SET EXERCISE
Write out, character for character, the lines of the material between the line holding "Given: Click the Chromium browser icon" and the line holding "tap(67, 630)", inclusive.
-- DATA EXCERPTS start --
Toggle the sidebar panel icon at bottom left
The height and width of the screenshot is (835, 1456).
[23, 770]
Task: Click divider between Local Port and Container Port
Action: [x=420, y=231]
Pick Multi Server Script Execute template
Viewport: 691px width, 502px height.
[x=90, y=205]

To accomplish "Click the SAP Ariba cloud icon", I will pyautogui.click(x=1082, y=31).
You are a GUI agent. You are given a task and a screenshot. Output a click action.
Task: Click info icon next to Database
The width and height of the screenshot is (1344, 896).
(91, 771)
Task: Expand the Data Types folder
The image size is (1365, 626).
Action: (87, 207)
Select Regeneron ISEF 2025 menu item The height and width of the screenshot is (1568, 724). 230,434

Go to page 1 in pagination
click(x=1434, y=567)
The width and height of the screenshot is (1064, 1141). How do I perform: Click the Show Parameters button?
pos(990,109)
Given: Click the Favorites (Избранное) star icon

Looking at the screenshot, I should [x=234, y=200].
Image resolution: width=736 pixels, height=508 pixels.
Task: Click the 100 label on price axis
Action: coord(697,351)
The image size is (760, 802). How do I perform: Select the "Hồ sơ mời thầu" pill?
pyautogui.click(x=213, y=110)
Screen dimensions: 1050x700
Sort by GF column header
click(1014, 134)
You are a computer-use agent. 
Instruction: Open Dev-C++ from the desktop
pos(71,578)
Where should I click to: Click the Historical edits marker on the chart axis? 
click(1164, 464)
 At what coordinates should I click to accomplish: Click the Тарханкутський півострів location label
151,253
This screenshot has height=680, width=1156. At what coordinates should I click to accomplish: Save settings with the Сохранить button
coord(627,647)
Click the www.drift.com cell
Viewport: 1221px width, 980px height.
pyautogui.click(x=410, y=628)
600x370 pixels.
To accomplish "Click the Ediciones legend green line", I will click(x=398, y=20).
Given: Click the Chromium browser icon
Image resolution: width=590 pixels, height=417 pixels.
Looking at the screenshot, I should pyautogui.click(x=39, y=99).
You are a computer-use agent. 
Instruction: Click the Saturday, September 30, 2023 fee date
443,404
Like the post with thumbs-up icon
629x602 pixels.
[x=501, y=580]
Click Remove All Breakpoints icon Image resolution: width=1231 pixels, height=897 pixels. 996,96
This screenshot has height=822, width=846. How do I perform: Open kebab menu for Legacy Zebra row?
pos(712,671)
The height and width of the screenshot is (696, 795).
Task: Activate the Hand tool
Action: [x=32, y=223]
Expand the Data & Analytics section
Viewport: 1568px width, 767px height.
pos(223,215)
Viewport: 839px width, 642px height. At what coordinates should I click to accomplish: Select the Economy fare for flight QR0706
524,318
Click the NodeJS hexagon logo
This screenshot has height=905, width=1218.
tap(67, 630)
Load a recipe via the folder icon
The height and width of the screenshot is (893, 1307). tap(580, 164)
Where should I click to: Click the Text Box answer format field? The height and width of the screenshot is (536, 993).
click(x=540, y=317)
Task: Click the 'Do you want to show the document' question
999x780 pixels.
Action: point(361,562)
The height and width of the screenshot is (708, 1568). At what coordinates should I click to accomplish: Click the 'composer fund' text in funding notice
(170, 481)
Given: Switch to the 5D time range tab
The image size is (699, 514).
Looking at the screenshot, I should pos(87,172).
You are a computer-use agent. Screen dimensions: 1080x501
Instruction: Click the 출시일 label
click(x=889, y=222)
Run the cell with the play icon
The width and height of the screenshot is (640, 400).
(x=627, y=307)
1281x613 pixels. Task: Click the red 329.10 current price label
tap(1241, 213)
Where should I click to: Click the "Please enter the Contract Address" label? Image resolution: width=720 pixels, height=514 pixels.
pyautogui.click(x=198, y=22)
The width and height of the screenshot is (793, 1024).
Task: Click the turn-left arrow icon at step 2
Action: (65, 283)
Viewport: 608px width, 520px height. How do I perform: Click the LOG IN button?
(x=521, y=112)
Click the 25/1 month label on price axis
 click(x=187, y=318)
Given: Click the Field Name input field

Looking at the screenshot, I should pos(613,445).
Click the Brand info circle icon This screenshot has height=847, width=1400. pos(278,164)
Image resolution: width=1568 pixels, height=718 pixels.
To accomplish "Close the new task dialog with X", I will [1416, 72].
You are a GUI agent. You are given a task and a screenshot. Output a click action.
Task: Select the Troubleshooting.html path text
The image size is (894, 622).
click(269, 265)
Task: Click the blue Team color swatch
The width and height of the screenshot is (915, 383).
-- DATA EXCERPTS end --
SOLUTION TO THIS TASK
Given: Click the Chromium browser icon
Image resolution: width=590 pixels, height=417 pixels.
Looking at the screenshot, I should pyautogui.click(x=39, y=99).
You are a computer-use agent. 
Instruction: Click the Saturday, September 30, 2023 fee date
443,404
Like the post with thumbs-up icon
629x602 pixels.
[x=501, y=580]
Click Remove All Breakpoints icon Image resolution: width=1231 pixels, height=897 pixels. 996,96
This screenshot has height=822, width=846. How do I perform: Open kebab menu for Legacy Zebra row?
pos(712,671)
The height and width of the screenshot is (696, 795).
Task: Activate the Hand tool
Action: [x=32, y=223]
Expand the Data & Analytics section
Viewport: 1568px width, 767px height.
pos(223,215)
Viewport: 839px width, 642px height. At what coordinates should I click to accomplish: Select the Economy fare for flight QR0706
524,318
Click the NodeJS hexagon logo
This screenshot has height=905, width=1218.
tap(67, 630)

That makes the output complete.